My mother’s behaviour after her late 20s costs our childhood.

I don’t know where to begin. My parents weren’t religious people before they got married. After marriage, my mother began to cover her hair as a tradition but it wasn’t too tight until their memberships to a religious order. As a result of this orders meetings, my mother was starting to wear her headscarf very tight. My father did not want to this way but after a while he began to go to male version of the same meetings and agreed with my mother. You can say now why do we care about it. But no, It is very relevant to us. Of course everybody can do whatever they want but my mother’s behaviour after her late 20s costs our childhood.

I was in Primary School, all my male cousins wore short and zero sleeve outfit. I always wore a skirt or a dress. I didn’t have it in my wardrobe.

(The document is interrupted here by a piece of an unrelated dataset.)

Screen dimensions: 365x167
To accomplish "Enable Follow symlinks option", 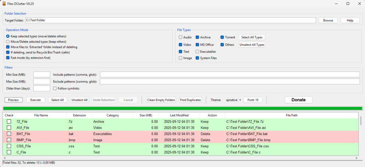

It was impossible to wear panths esspecially shorts for girls… My 2 older sisters wore headscarf as soon as ends their Middle School. They wore their clothes like they are old people. It was very uncomfortable clothes. I don’t know if my sisters did it willingly, but I never did. I postponed all of my mother’s suggestions, saying that I would wear headscarf when my Middle School finished like my older sisters. I wanted to live my Middle School years to the fullest. It was only 4 years in my life and it happened that way.

I did everything I wanted in middle school, but graduation was approaching, and I could feel my mother’s warnings. I could not express this issue but the issues that I have drawn from other issues made itself felt. I finished Middle School and I saw the boarding school as a way out. What if they don’t let me go to school unless I cover my head. Sadly, I wore the headscarf, fellas. To continue my education… To stand on my own two feet. I wore the headscarf for not being married in my 18 like my older sister. It was childish but I was afraid. I wouldn’t have done it if I had my current mind. Because, once you covered your head and  you never have a turn back.

I was very gruff in High School. I became a radical pious. For years, I tried to convince myself that I did it willingly, not by force. Because It hurts my pride that someone forced me to do something. Time has passed. I hated myself but I did not compromise my piety. Until last 1.5 years. I tried to confess that I didn’t actually want to cover my head for a year and I wasn’t sincere in religious matters. I tried to overcome my pride.

I got my courage and I told my parents I didn’t want to wear it anymore. Everyone opposed. I was declared a whore. My sister threatened to get me out of school. She said that she would not let me realize my dream of a doctor in the faculty I worked for years. My mother threatened to leave me with no money. We didn’t announce this request to my uncle, who decided everything. Maybe he would’ve threatened to kill me If he knew it. I fear him most. When I was little, he dragged my cousin from the hair for wearing headscarf. I can’t forget that. My father? If only you weren’t so passive, the girls would live as they wanted, dad. My father told me you are still too young for wearing headscarf. When I wanted to take off my headscarf, he supported me and he fought my mother for that. I was afraid they would divorce because of me. I was afraid my uncle would hear it and dragging me from my hair at my school in front of all my colleagues. I was so scared, fellas. But I don’t want it anymore. If I live like this, I never will.

One day, maybe I can continue my life freely as I want among people who don’t know who I am in a different country abroad. But I don’t know if I can last till then. I miss my hair every time I look in the mirror. It’s been so long since I felt the wind in my hair. My brave sisters who can live as you wish. I congratulate all of you with my sincere feelings. You have a nice way. I may join you one day, but I have no hope. There’s a lot to write, but I won’t take the time of you precious people. Thank you very much If you read this. Because I really need someone to understand me now. In the meantime, those who say that there is not pressure from the family environment in this period; please have some respect for these people. Not everyone is lucky enough to grow up in libertarian families like you.